━━━ Source passage ━━━
Organized peer support with individuals diagnosed with mental illness builds upon naturally occurring encouragement. Maintenance of another’s wellbeing is oftentimes encouraged as a way to promote shared recovery experiences for anyone who has been diagnosed with mental illness, regardless of the diagnosis given ( as cited in Lloyd-Evans et al., 2014). This shared experiential experience is assumed to promote self-efficacy and hope and, likewise, to provide a socialization of coping strategies (Salzer & Shear, 2002).
In a thematic analysis of interviews conducted with peer-related supporters, Salzer and Shear (2002) found individuals who delivered peer support services via the principle of the helper therapy model reported that facilitating another’s recovery was something they both liked and benefited from. Such gains were noted to include a sense of empowerment, increased self-awareness, and facilitation of their own recovery (Salzer & Shear, 2002).
Over time, provision of peer support services has become an increasingly common facet of mental health services, with twenty-seven states in the United States permitting reimbursement of peer-related assistance (Lloyd-Evans et al., 2014). However, the efficacy of these services (e.g., mutual support groups; unidirectional peer-support services, peer mental health service providers) as an addendum to standard care remains in question.
━━━ Data for review ━━━
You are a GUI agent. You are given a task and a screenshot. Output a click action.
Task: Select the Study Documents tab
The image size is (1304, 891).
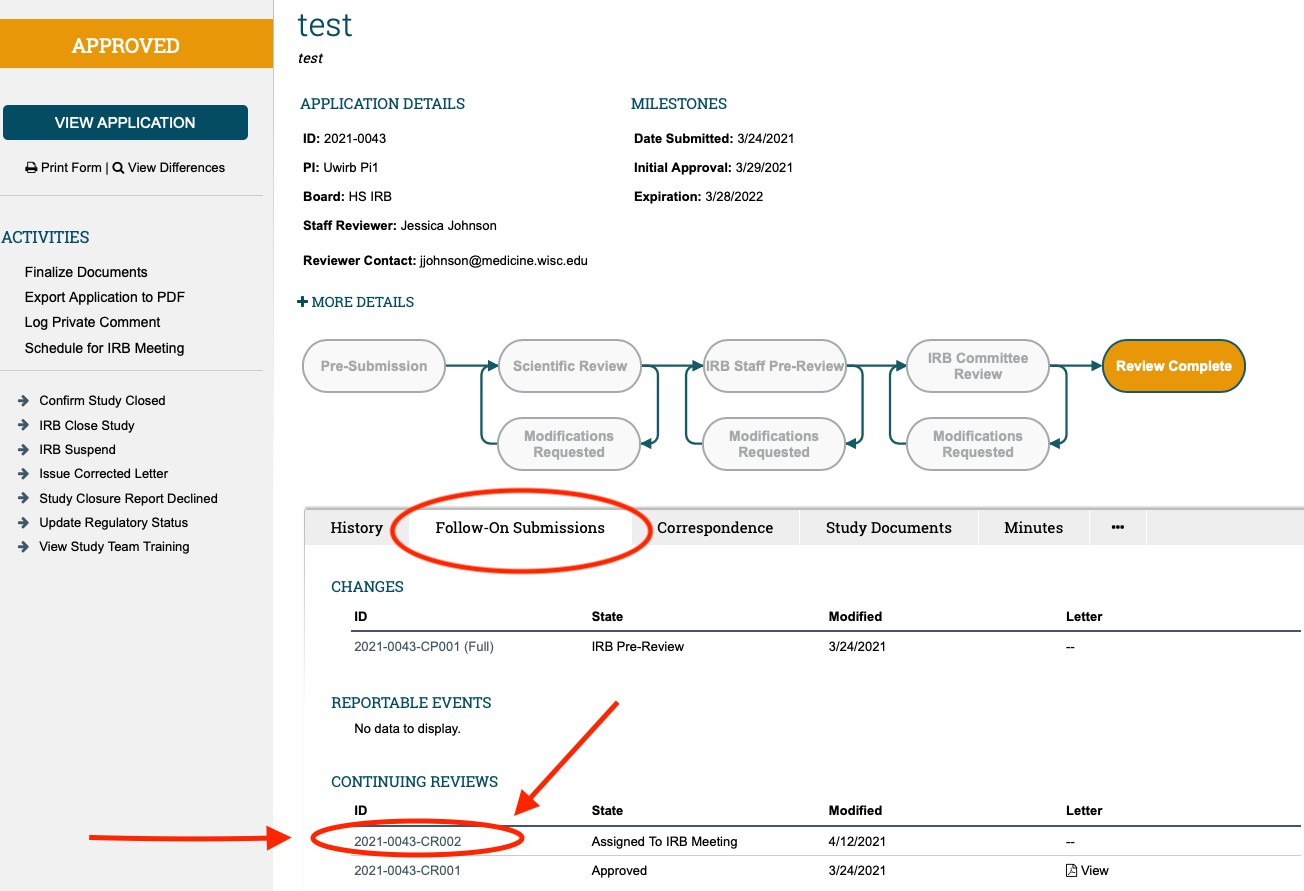pos(887,527)
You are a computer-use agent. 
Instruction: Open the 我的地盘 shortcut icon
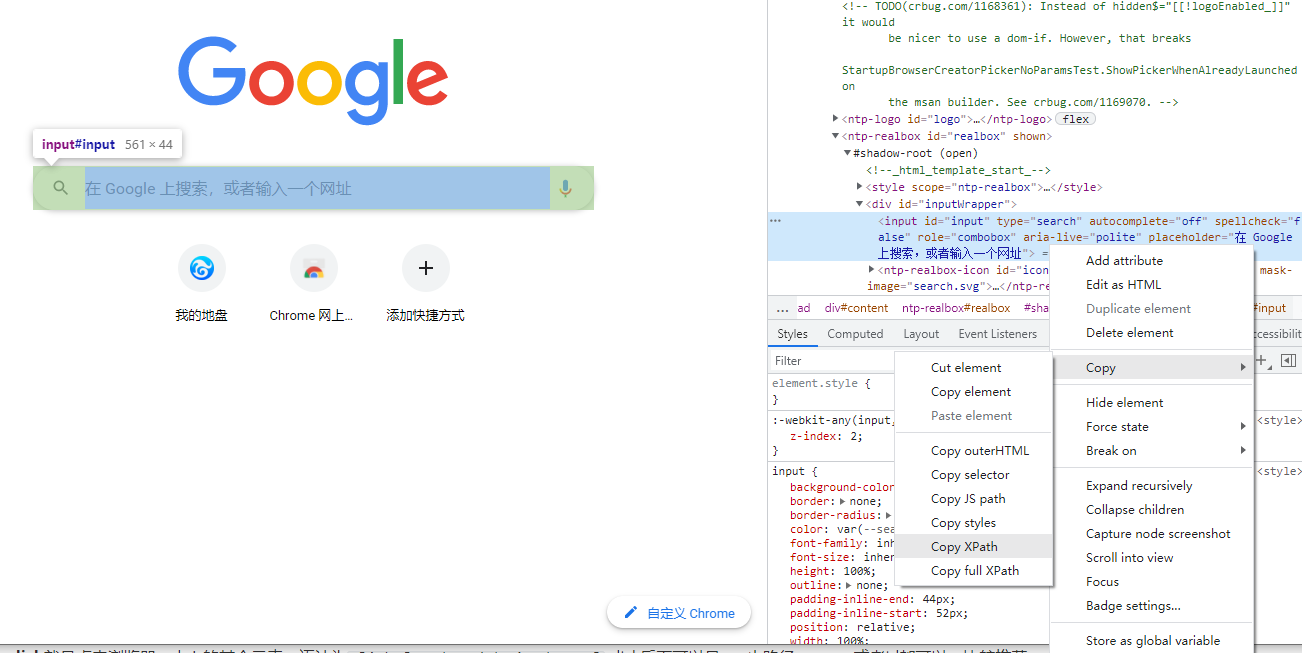(201, 268)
━━━
◆ Problem statement: Can you output, word for word, the part of the peer support passage that opens with "In a thematic" and closes with "recovery (Salzer & Shear, 2002)."?

◆ Written solution:
In a thematic analysis of interviews conducted with peer-related supporters, Salzer and Shear (2002) found individuals who delivered peer support services via the principle of the helper therapy model reported that facilitating another’s recovery was something they both liked and benefited from. Such gains were noted to include a sense of empowerment, increased self-awareness, and facilitation of their own recovery (Salzer & Shear, 2002).